(Source data)
__________
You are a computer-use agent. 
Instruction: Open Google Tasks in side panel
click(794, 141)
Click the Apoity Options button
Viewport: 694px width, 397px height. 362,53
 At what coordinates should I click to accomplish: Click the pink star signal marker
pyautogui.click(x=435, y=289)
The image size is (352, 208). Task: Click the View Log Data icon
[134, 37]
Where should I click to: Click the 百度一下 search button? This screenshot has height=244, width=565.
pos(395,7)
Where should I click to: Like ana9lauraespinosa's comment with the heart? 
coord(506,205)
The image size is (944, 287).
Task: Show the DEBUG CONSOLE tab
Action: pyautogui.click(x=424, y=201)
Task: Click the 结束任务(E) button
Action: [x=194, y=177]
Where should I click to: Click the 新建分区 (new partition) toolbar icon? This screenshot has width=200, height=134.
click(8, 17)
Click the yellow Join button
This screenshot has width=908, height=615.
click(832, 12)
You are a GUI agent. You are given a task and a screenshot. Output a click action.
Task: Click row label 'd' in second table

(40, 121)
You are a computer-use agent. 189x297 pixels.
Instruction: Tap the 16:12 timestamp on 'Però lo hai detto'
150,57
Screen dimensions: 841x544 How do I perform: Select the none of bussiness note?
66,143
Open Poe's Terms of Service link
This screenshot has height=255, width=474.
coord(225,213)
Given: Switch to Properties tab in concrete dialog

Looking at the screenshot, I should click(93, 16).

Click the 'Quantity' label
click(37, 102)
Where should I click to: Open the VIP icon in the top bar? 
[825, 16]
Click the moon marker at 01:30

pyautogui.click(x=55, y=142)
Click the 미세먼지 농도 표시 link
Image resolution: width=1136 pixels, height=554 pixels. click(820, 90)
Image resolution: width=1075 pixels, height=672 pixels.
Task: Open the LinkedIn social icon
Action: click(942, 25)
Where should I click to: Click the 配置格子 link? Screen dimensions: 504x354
__________
THE PROBLEM
List each line of the source data above that contains the word "agent", matching case exactly.

COMPLETE OUTPUT
You are a computer-use agent. 
You are a GUI agent. You are given a task and a screenshot. Output a click action.
You are a computer-use agent. 189x297 pixels.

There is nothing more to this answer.